DX 10 looks good, DX 11 just looks a lot better 
http://www.youtube.com/watch?v=fEC0WAF2NIg&feature=fvw

if all games looked like that, that would kick ass ;D


----------



## crazyeyesreaper (Jan 6, 2010)

and everyone seems to miss the key point DX11 dosent require a DX11 gpu an 8800gtx will run DX11 games no issue for how long i cant say but it will simple because DX11 is what DX10 was suppose to be  and DX10 is a subset of DX11 therefore developers will SKIP DX10 simply because vista and win 7 have dx11 and any coding done for DX11 will run on DX10 the only difference will be no tesselation and a few other features but otherwise all DX11 games will run on DX10 hardware no ifs ands or buts about it this has been beaten to death in other threads already.

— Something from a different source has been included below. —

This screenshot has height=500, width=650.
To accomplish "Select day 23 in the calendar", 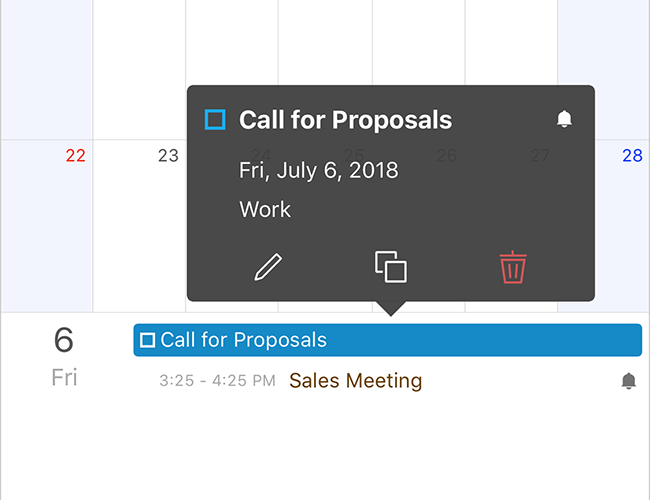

DX11 will be mainstream simply because all DX10 hardware will again run DX11 games end of story


----------



## erocker (Jan 6, 2010)

crazyeyesreaper said:


> and everyone seems to miss the key point DX11 dosent require a DX11 gpu an 8800gtx will run DX11 games no issue for how long i can say but it will simple because DX11 is what DX10 was suppose to be  and DX10 is a subset of DX11 therefore developers will SKIP DX10 simply because vista and win 7 have dx11 and any coding done for DX11 will run on DX10 the only difference will be no tesselation and a few other features but otherwise all DX11 games will run on DX10 hardware no ifs ands or buts about it this has been beaten to death in other threads already.
> 
> DX11 will be mainstream simply because all DX10 hardware will again run DX11 games end of story



DX10 hardware will run DX11 games in DX10. Just so we're clear.


----------



## crazyeyesreaper (Jan 6, 2010)

sorry i wasnt clear on that particular point but its still a no brainer if u have a DX10 gpu u can still play DX11 games when they come out they just wont be as pretty

so to answer the question is DX11 importnat? yes if for no other reason then technological progression we have stagnated in the land of DX9 long enough


----------



## Goodman (Jan 6, 2010)

crazyeyesreaper said:


> sorry i wasnt clear on that particular point but its still a no brainer if u have a DX10 gpu u can still play DX11 games in DX10(.1) mode



There it's fixed 
Sory! couldn't resist


----------



## Tatty_One (Jan 6, 2010)

crazyeyesreaper said:


> sorry i wasnt clear on that particular point but its still a no brainer if u have a DX10 gpu u can still play DX11 games when they come out they just wont be as pretty
> 
> so to answer the question is DX11 importnat? yes if for no other reason then technological progression we have stagnated in the land of DX9 long enough



Yes but it has been mentioned that some think that developers may make DX11 ONLY games that cannot be played on dx9/10 hardware, it has happened before with the transition from DX8 to 9.


----------



## R_1 (Jan 6, 2010)

Well, how much is HD5870 faster than ATI Xenos GPU inside Xbox 360? More then 10, or around 30 times faster, what do you think? And what about a nowadays PC (i5, HD5870 or even Fermi/GF)? Is it more powerful then Xbox 360 or PS3. I would say that it actually is. By what magnitude 10, 15 or more than 20? 
I am not sure, but what I know is that current PC generation is a lot faster than current game consoles are. So, why did all game developers still write their games for Xbox 360/PS3 (DX9) and then just port them to PCs? Because it is the easiest thing to do and PCs  are more powerful deices that can emulate  Xbox360 & PS3. Of course there is another reason - console market is 10 time bigger and big money can be maid. Eventually companies like EA or Blizzard have similar or greater market value than AMD or Nvidia. Do these companies need latest MS DX? Well, certainty not in that extend as  AMD or Nvidia did. When we will get DX11? I will leave this answer to you. Do the math.


----------



## Goodman (Jan 6, 2010)

Console usely come out "better/faster" then PC's but 6 months to a year after the PC's are back on top & stay there untill the next console

But how much an pc is faster then a console now today , don't know? but i would guess about 3-5x faster?


----------



## FordGT90Concept (Jan 6, 2010)

erocker said:


> DX10 hardware will run DX11 games in DX10. Just so we're clear.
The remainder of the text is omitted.